Summary: The problematic characters are control characters from ISO-8859-1, not intended for display.
Details and Investigation:
Here's a test showing that you are getting valid UTF-8 from Nokogiri and Sinatra:
require 'sinatra'
require 'open-uri'
get '/' do
html = open("http://flybynight.com.br/agenda.php").read
p [ html.encoding, html.valid_encoding? ]
#=> [#<Encoding:ISO-8859-1>, true]
str = html[ /Preview.+?John Digweed/ ]
p [ str, str.encoding, str.valid_encoding? ]
#=> ["Preview M/E/C/A \x96 John Digweed", #<Encoding:ISO-8859-1>, true]
utf8 = str.encode('UTF-8')
p [ utf8, utf8.encoding, utf8.valid_encoding? ]
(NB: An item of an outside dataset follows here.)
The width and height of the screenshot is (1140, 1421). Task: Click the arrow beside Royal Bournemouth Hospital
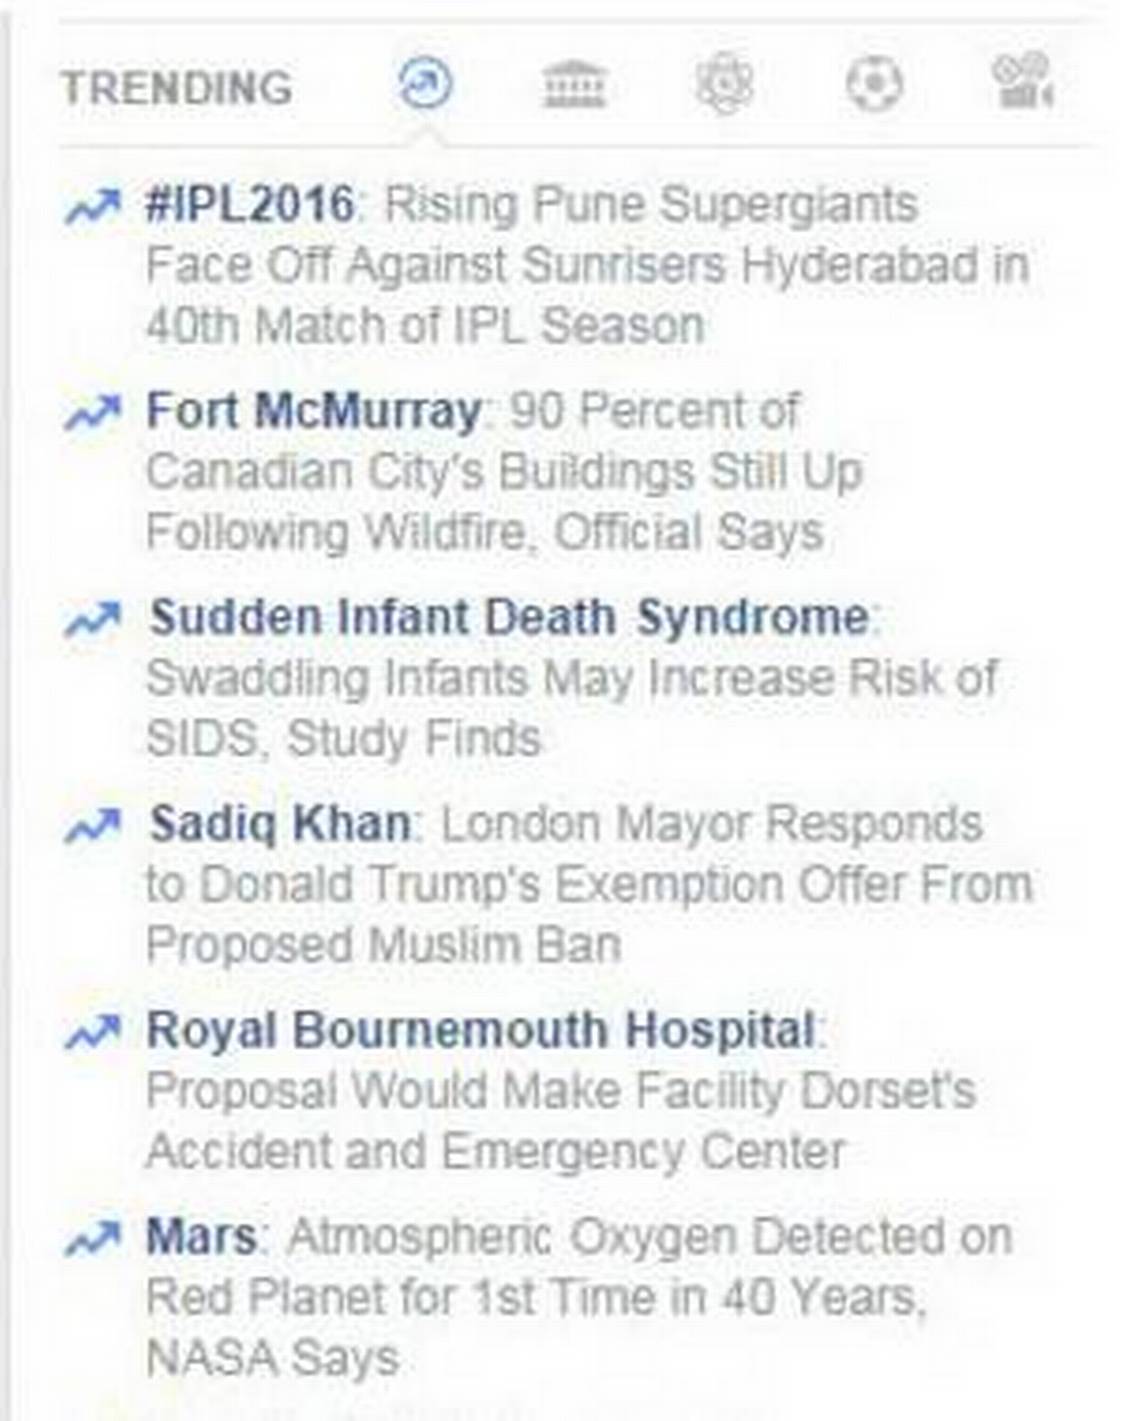pyautogui.click(x=92, y=1032)
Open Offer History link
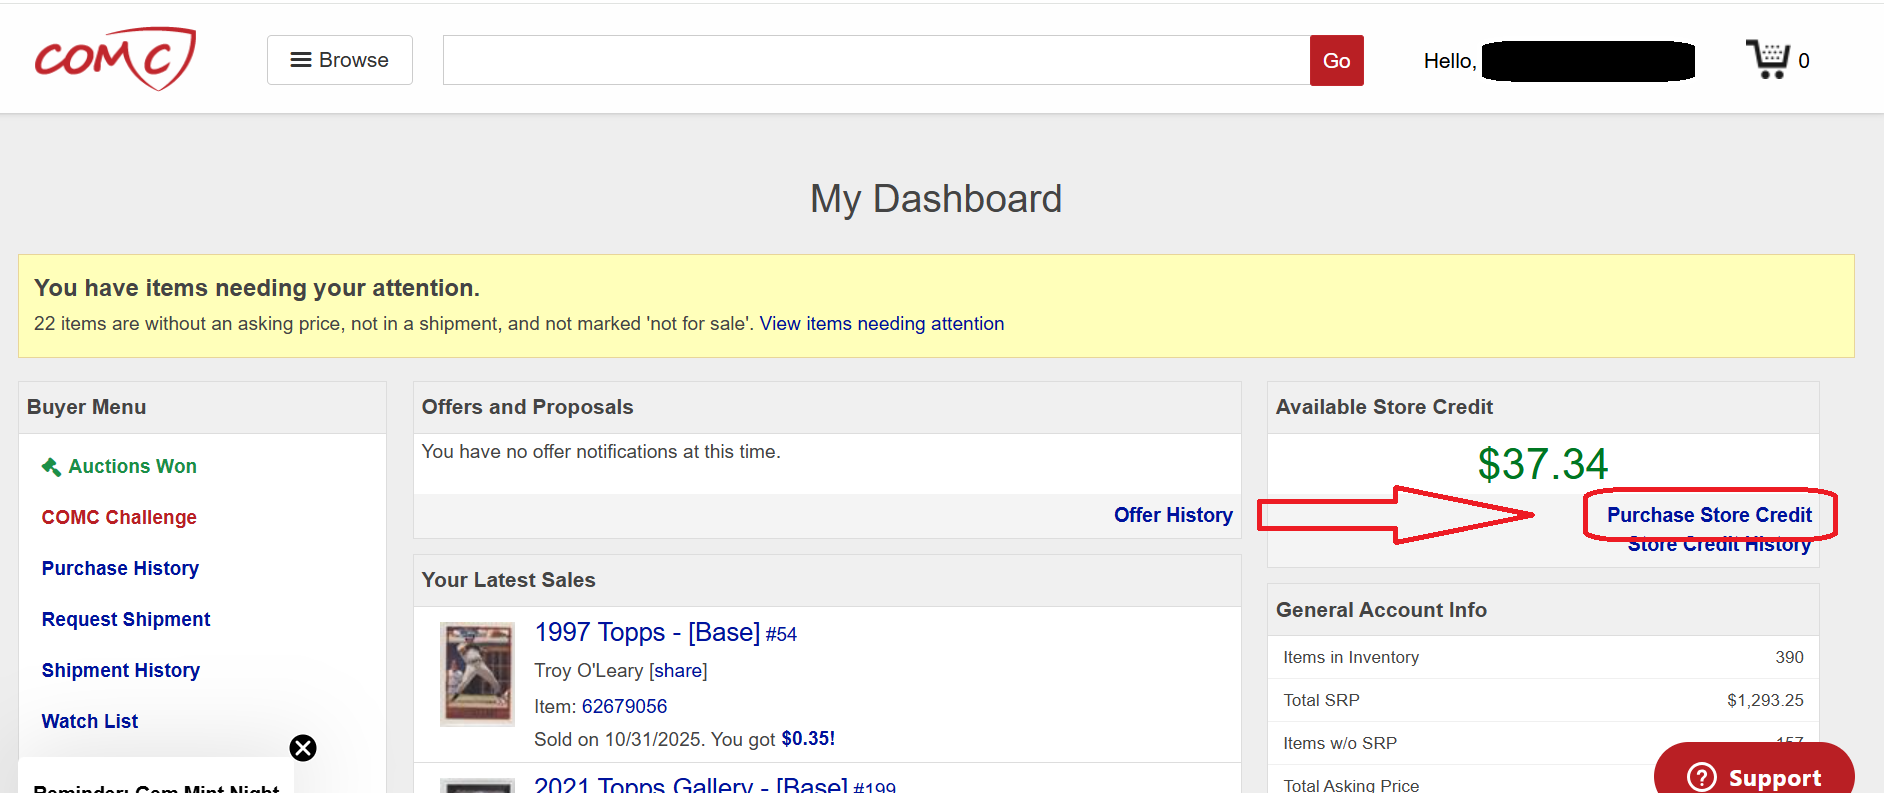 coord(1173,515)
#=> ["Preview M/E/C/A \xC2\x96 John Digweed", #<Encoding:UTF-8>, true]
require 'nokogiri'
doc = Nokogiri.HTML(html, nil, 'ISO-8859-1')
p doc.encoding
#=> "ISO-8859-1"
dig = doc.xpath("//div[@class='tit_inter_cnz']")[1]
p [ dig.text, dig.text.encoding, dig.text.valid_encoding? ]
#=> ["Preview M/E/C/A \xC2\x96 John Digweed", #<Encoding:UTF-8>, true]
<<-ENDHTML
<!DOCTYPE html>
<html><head><title>Dig it!</title></head><body>
<p>Here it comes...</p>
<p>#{dig.text}</p>
</body></html>
ENDHTML
end
This properly serves up content with Content-Type:text/html;charset=utf-8
on my computer. Chrome does not show my this character in the browser, however.
Analyzing that response, the same Unicode byte pair comes back for the dash as is seen in the above: \xC2\x96
. This appears to be this Unicode character which seem to be an odd dash.
I would chalk this up to bad source data, and simply throw:
#encoding: UTF-8
at the top of your Ruby source file(s), and then put in:
f = ...text.gsub( "\xC2\x96", "-" ) # Or a better Unicode character
Edit: If you look at the browser test page for that character you will see (at least in in Chrome and Firefox for me) that the UTF-8 literal version is blank, but the hex and decimal escape versions show up. I cannot fathom why this is, but there you have it. The browsers are simply not displaying your character correctly when presented in raw form.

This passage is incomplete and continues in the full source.